La BBC critiquée des deux côtés

Ce n’est pas la première fois que la BBC est critiquée pour sa couverture de la guerre à Gaza, jugée trop favorable à Israël. Quelques semaines après le début de l’offensive israélienne sur l’enclave en réponse aux attaques sanglantes du Hamas, qui avait déjà fait plus de 14 000 morts côté palestinien, une poignée de ses journalistes avait critiqué un double standard auprès d’al-Jazeera, sous couvert d’anonymat, notamment dans la façon de traiter de la mort de civils.
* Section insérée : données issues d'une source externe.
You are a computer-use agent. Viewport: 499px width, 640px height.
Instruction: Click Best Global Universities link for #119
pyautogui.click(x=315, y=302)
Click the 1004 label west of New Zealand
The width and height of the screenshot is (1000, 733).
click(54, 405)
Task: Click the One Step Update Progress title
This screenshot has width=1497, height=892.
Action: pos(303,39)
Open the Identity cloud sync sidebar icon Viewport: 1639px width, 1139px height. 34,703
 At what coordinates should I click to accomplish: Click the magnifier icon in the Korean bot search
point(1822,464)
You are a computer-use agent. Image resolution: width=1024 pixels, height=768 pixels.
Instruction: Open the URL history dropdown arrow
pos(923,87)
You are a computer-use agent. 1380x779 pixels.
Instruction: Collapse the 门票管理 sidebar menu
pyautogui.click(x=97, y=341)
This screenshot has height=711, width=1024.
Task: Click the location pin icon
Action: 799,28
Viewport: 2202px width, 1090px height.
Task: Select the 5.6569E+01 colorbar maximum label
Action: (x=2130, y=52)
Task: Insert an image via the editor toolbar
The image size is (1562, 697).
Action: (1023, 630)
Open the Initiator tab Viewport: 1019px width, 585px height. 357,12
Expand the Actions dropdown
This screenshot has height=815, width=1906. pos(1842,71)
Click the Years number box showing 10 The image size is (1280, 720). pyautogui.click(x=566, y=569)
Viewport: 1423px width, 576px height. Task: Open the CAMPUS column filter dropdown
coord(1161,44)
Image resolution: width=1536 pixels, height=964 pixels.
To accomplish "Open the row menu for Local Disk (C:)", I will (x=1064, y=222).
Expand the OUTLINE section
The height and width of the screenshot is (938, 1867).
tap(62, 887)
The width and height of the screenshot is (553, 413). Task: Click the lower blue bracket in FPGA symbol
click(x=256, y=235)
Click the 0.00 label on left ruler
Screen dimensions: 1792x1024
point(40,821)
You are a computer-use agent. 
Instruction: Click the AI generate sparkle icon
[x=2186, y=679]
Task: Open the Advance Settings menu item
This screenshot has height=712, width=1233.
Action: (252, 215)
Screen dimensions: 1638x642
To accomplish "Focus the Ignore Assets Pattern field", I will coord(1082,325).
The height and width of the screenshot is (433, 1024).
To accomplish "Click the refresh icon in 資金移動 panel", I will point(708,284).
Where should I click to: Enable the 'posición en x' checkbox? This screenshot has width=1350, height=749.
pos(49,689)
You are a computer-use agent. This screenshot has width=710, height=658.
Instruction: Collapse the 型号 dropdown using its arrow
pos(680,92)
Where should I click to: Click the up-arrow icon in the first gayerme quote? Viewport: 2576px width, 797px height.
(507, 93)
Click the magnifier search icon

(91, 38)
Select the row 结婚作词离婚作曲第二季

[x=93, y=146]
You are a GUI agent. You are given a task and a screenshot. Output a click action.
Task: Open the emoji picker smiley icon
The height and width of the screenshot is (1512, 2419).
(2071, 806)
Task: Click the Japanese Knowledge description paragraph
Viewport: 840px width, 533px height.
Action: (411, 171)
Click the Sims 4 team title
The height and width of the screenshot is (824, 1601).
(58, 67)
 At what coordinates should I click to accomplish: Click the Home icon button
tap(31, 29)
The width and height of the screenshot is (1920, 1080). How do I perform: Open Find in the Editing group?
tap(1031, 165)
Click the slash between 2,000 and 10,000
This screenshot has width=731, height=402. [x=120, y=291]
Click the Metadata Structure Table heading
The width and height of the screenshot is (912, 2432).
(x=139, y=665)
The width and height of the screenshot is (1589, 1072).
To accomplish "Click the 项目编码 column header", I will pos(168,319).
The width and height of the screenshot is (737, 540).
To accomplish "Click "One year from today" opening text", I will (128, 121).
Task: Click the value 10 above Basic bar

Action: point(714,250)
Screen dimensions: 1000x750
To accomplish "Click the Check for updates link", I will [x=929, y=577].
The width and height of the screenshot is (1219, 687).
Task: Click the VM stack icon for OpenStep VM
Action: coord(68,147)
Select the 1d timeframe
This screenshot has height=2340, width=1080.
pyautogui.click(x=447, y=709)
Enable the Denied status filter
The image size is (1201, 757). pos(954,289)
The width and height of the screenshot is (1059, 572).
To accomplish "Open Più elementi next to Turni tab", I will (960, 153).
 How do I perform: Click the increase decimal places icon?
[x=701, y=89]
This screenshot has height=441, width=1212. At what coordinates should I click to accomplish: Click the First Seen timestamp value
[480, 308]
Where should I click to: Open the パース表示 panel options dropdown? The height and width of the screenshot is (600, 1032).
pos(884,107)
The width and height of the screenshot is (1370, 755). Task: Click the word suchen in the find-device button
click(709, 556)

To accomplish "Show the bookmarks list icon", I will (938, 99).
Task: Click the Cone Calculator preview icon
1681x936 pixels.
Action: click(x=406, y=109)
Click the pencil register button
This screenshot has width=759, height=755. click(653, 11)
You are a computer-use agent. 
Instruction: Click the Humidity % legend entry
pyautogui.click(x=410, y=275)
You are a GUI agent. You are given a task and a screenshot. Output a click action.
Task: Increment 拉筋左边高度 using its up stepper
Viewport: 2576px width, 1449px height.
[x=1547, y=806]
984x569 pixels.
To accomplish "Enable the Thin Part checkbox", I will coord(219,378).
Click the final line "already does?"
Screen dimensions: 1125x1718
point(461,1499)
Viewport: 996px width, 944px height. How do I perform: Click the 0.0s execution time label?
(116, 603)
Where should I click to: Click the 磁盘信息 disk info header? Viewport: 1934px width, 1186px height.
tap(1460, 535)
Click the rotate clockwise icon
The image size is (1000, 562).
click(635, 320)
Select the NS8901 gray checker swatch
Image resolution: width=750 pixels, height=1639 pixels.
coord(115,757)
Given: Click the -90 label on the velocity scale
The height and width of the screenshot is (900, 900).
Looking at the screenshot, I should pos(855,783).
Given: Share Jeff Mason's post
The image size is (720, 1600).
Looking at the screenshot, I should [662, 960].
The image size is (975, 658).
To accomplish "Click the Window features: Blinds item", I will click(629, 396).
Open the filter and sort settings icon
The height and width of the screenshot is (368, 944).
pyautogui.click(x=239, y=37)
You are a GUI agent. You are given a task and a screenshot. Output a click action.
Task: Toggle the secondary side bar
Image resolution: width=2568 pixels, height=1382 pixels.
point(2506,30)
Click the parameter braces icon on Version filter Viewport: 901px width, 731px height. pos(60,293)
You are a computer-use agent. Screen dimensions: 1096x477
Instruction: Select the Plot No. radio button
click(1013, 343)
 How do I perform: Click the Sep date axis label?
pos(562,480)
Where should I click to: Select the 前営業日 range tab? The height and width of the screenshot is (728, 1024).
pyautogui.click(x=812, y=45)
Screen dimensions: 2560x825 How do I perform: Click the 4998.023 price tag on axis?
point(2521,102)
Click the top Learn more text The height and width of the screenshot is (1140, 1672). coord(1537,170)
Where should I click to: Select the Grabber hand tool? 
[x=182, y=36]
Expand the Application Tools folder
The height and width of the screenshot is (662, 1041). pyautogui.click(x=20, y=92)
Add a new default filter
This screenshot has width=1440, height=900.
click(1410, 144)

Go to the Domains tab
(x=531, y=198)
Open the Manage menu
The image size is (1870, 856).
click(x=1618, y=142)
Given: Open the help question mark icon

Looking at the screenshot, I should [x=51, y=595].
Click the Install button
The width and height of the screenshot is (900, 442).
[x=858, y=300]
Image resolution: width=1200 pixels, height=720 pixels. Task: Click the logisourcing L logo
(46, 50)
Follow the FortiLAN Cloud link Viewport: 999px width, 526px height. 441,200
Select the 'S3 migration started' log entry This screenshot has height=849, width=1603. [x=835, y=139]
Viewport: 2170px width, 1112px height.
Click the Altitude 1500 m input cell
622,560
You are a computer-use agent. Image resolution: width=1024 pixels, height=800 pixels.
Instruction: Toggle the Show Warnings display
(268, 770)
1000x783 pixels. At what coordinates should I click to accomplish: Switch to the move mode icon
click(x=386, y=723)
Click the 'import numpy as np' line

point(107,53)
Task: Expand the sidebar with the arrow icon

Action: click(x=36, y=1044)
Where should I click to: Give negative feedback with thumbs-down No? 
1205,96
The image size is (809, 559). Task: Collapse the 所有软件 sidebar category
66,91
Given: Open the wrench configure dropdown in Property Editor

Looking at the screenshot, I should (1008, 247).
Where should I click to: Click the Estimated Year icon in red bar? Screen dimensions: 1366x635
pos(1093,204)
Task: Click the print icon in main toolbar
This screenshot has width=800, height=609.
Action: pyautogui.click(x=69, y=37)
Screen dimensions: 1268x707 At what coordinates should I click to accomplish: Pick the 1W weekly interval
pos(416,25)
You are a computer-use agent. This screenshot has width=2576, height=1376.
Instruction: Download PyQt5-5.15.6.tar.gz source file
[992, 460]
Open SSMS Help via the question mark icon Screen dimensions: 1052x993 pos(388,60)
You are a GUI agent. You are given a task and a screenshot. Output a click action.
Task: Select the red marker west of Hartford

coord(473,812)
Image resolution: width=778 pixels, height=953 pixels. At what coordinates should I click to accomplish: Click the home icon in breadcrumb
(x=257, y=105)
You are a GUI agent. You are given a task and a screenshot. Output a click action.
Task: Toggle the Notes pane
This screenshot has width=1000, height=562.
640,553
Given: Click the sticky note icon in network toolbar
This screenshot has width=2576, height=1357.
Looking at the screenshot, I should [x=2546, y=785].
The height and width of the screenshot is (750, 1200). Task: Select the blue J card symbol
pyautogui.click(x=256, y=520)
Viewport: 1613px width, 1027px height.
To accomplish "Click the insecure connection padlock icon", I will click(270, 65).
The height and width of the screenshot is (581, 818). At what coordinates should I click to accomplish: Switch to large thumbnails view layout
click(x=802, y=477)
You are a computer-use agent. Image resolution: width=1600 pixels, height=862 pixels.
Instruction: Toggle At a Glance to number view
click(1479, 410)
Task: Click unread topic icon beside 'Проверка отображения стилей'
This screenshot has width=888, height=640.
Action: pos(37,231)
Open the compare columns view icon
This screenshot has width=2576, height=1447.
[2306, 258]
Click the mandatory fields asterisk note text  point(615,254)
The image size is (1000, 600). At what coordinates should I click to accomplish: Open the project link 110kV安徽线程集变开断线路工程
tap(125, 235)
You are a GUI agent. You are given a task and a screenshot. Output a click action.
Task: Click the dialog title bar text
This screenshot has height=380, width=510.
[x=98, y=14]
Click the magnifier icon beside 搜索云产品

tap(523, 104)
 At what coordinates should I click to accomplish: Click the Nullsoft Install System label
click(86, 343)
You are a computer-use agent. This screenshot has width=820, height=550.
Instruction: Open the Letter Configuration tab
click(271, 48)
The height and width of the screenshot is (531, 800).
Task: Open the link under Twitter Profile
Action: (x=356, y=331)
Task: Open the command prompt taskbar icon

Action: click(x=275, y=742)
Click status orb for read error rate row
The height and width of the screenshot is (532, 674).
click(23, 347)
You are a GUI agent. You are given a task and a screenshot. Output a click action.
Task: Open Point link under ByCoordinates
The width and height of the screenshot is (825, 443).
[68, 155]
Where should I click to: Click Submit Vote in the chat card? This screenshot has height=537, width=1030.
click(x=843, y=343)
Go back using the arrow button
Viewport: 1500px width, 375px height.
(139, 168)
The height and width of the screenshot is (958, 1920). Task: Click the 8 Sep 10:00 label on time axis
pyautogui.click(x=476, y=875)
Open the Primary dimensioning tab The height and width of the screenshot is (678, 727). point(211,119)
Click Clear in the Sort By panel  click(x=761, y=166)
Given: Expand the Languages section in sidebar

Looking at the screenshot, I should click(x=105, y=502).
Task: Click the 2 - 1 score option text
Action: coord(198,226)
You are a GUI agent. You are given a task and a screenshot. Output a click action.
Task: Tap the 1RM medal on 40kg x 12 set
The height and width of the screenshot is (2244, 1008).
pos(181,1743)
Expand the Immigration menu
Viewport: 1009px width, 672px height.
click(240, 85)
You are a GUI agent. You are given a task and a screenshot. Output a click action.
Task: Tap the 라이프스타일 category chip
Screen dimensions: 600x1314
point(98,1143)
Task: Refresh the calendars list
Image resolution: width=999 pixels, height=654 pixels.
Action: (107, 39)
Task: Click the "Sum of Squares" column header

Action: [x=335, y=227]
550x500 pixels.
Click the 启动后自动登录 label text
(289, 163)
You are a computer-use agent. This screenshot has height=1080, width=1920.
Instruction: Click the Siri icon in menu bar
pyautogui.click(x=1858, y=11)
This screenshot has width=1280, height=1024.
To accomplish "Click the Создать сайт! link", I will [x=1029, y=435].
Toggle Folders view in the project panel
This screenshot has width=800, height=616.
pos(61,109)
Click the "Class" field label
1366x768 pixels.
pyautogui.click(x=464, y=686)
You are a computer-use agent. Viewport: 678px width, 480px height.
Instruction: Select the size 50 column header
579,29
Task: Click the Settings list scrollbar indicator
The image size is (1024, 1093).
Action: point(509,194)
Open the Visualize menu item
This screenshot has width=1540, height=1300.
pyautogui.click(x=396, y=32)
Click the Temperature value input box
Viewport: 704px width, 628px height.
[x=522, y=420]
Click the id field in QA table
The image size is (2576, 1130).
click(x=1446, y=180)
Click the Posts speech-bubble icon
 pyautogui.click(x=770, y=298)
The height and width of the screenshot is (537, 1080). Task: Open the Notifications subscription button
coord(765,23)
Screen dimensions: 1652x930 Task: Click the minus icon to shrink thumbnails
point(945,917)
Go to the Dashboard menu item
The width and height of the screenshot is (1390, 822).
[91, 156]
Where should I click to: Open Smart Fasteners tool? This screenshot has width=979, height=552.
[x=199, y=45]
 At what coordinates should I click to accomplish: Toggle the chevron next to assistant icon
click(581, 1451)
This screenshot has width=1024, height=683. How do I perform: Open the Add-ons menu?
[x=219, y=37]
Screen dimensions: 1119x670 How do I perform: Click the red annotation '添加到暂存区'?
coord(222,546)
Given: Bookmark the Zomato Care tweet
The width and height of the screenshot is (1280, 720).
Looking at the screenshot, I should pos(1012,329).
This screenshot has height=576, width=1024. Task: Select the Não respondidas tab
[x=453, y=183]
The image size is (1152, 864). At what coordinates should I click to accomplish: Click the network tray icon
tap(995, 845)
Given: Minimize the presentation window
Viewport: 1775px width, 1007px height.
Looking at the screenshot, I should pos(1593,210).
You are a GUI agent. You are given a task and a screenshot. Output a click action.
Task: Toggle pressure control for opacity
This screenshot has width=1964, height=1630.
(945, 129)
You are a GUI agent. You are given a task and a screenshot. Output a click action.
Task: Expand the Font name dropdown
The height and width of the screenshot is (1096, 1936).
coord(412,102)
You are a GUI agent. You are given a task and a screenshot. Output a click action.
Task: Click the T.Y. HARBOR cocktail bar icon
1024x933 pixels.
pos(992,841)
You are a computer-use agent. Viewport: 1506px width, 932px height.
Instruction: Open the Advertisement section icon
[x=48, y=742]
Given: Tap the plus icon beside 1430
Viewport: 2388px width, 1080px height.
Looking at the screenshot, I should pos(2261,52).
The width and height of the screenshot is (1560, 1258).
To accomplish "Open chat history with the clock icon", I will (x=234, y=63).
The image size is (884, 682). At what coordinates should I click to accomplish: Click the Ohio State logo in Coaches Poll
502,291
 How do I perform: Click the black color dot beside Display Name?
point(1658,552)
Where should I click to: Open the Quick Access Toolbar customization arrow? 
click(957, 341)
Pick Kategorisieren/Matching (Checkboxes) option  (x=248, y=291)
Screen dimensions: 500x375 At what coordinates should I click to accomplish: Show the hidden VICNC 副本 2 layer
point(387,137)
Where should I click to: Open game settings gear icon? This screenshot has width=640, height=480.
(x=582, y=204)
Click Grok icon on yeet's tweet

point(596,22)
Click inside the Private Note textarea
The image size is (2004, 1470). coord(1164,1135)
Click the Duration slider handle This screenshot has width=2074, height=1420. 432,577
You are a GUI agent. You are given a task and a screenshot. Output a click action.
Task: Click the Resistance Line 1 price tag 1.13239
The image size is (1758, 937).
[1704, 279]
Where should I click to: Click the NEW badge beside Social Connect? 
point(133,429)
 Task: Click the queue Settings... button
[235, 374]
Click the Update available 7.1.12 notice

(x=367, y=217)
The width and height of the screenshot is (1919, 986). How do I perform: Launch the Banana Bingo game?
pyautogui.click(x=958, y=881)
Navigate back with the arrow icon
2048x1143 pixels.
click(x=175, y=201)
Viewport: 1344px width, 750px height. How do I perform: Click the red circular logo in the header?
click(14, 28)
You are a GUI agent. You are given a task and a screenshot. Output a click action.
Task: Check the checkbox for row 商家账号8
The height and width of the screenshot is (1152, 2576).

En parallèle, sept journalistes travaillant pour la BBC Arabic étaient suspendus pour non-respect des directives d’impartialité de la chaîne, dont Nada Abdelsamad, qui avait reposté un message sur X présentant une vidéo de citoyens israéliens se mettant à l’abri, ceux-ci étant présentés comme des « colons » et le Hamas comme la « résistance ». Plus récemment, dans un théâtre d'opération annexe, la BBC a été prise à partie par le Hezbollah pour avoir participé à une tournée organisée par l'armée israélienne dans le sud du Liban, l'accusant de s'être rendue dans un village où Israël avait violé la souveraineté du Liban.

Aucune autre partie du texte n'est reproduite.